Armed with a good feasibility assessment, the first major step in hardware deployment is the engineering design. For modular renewable technologies (solar thermal hot water, solar photovoltaic, wind, and some biomass technologies), much of the engineering design will have already been accomplished by the equipment vendor. For non-modular renewables (geothermal, concentrating solar power, small hydro power, and other biomass technologies), considerable systems engineering may be required. For this second set of options, it is probably best to contract with an engineering firm or a systems integrator to get through the engineering design stage.
Either way, the objective of this step is to end up with a complete set of component or systems specifications, drawings, performance specifications, and construction management plans that can be used for hardware procurement and on-site construction.
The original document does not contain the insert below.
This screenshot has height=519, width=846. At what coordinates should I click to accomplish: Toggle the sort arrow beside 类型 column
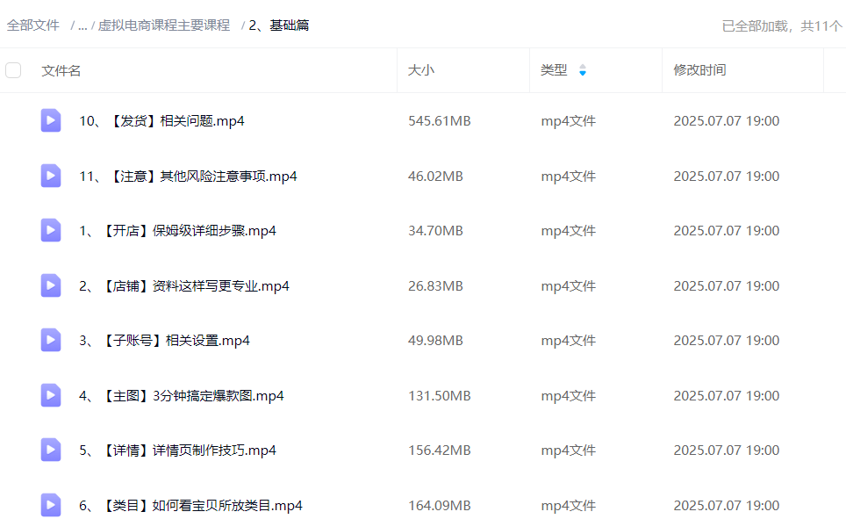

The engineering design should also include the development of a detailed construction timeline identifying long-lead-time items and construction sequencing. The larger the project, the more important these documents become.
Also, the engineering design will result in an increasingly good estimate of actual construction costs. For instance, there may be the need for some on-site testing, such as soil drilling and compaction, which can impact foundation design. Transmission interconnection requirements will impact substation design. Air and water quality requirements may mean additional equipment for air emissions control, or waste water cleanup. The detailed engineering design is the time to catch and design-in this equipment. Retrofits are nearly always more expensive than doing it right in the first place.